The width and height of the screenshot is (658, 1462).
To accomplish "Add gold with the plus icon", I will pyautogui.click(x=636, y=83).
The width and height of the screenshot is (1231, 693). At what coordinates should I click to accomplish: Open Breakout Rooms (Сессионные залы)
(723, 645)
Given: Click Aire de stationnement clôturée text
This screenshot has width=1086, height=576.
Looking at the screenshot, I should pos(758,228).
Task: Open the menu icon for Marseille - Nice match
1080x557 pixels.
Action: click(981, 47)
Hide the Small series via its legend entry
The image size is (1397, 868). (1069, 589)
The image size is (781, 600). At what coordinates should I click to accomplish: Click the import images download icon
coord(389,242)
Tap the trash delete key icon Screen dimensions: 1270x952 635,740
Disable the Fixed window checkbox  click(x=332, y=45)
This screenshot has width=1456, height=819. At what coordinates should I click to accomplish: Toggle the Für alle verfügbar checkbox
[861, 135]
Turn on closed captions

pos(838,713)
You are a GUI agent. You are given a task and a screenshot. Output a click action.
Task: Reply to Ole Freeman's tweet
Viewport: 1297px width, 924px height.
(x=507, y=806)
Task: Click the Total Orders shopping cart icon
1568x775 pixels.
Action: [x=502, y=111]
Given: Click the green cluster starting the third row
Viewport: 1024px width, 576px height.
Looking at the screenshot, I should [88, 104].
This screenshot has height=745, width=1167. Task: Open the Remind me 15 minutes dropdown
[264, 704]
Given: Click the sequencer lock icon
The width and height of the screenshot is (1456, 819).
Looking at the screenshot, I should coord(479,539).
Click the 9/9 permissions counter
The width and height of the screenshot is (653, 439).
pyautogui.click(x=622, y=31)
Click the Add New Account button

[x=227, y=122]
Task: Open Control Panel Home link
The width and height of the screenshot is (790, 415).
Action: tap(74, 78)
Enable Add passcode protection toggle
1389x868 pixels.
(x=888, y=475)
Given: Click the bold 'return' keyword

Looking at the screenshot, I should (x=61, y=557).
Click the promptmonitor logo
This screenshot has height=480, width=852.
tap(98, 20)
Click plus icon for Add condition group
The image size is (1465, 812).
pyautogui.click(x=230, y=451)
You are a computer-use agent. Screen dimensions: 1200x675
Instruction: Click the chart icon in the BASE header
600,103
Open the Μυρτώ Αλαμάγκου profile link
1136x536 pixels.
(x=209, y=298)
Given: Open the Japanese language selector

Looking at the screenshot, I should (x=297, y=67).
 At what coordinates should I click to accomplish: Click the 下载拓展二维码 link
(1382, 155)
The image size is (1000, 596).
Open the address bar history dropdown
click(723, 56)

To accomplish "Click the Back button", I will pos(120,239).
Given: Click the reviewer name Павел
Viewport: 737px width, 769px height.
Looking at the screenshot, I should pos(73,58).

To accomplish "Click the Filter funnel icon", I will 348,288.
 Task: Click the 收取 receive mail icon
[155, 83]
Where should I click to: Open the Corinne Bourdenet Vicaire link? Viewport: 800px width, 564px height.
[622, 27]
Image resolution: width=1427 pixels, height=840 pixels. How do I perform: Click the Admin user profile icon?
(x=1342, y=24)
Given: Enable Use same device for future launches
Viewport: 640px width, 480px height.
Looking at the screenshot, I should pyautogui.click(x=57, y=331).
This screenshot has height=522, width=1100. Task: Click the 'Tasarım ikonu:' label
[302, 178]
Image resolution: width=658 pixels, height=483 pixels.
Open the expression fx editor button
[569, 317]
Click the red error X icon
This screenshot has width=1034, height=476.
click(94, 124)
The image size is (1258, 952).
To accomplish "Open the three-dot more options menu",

+ + + + + + +

• **Exercise task**
Change every instance of "The width and height of the screenshot is" to "The screenshot size is" in all the records above, and keep everything else in them unchanged.

• **Problem solution**
The screenshot size is (658, 1462).
To accomplish "Add gold with the plus icon", I will pyautogui.click(x=636, y=83).
The screenshot size is (1231, 693). At what coordinates should I click to accomplish: Open Breakout Rooms (Сессионные залы)
(723, 645)
Given: Click Aire de stationnement clôturée text
This screenshot has width=1086, height=576.
Looking at the screenshot, I should pos(758,228).
Task: Open the menu icon for Marseille - Nice match
1080x557 pixels.
Action: click(981, 47)
Hide the Small series via its legend entry
The image size is (1397, 868). (1069, 589)
The image size is (781, 600). At what coordinates should I click to accomplish: Click the import images download icon
coord(389,242)
Tap the trash delete key icon Screen dimensions: 1270x952 635,740
Disable the Fixed window checkbox  click(x=332, y=45)
This screenshot has width=1456, height=819. At what coordinates should I click to accomplish: Toggle the Für alle verfügbar checkbox
[861, 135]
Turn on closed captions

pos(838,713)
You are a GUI agent. You are given a task and a screenshot. Output a click action.
Task: Reply to Ole Freeman's tweet
Viewport: 1297px width, 924px height.
(x=507, y=806)
Task: Click the Total Orders shopping cart icon
1568x775 pixels.
Action: [x=502, y=111]
Given: Click the green cluster starting the third row
Viewport: 1024px width, 576px height.
Looking at the screenshot, I should [88, 104].
This screenshot has height=745, width=1167. Task: Open the Remind me 15 minutes dropdown
[264, 704]
Given: Click the sequencer lock icon
The screenshot size is (1456, 819).
Looking at the screenshot, I should coord(479,539).
Click the 9/9 permissions counter
The screenshot size is (653, 439).
pyautogui.click(x=622, y=31)
Click the Add New Account button

[x=227, y=122]
Task: Open Control Panel Home link
The screenshot size is (790, 415).
Action: tap(74, 78)
Enable Add passcode protection toggle
1389x868 pixels.
(x=888, y=475)
Given: Click the bold 'return' keyword

Looking at the screenshot, I should (x=61, y=557).
Click the promptmonitor logo
This screenshot has height=480, width=852.
tap(98, 20)
Click plus icon for Add condition group
The image size is (1465, 812).
pyautogui.click(x=230, y=451)
You are a computer-use agent. Screen dimensions: 1200x675
Instruction: Click the chart icon in the BASE header
600,103
Open the Μυρτώ Αλαμάγκου profile link
1136x536 pixels.
(x=209, y=298)
Given: Open the Japanese language selector

Looking at the screenshot, I should (x=297, y=67).
 At what coordinates should I click to accomplish: Click the 下载拓展二维码 link
(1382, 155)
The image size is (1000, 596).
Open the address bar history dropdown
click(723, 56)

To accomplish "Click the Back button", I will pos(120,239).
Given: Click the reviewer name Павел
Viewport: 737px width, 769px height.
Looking at the screenshot, I should pos(73,58).

To accomplish "Click the Filter funnel icon", I will 348,288.
 Task: Click the 收取 receive mail icon
[155, 83]
Where should I click to: Open the Corinne Bourdenet Vicaire link? Viewport: 800px width, 564px height.
[622, 27]
Image resolution: width=1427 pixels, height=840 pixels. How do I perform: Click the Admin user profile icon?
(x=1342, y=24)
Given: Enable Use same device for future launches
Viewport: 640px width, 480px height.
Looking at the screenshot, I should pyautogui.click(x=57, y=331).
This screenshot has height=522, width=1100. Task: Click the 'Tasarım ikonu:' label
[302, 178]
Image resolution: width=658 pixels, height=483 pixels.
Open the expression fx editor button
[569, 317]
Click the red error X icon
This screenshot has width=1034, height=476.
click(94, 124)
The image size is (1258, 952).
To accomplish "Open the three-dot more options menu",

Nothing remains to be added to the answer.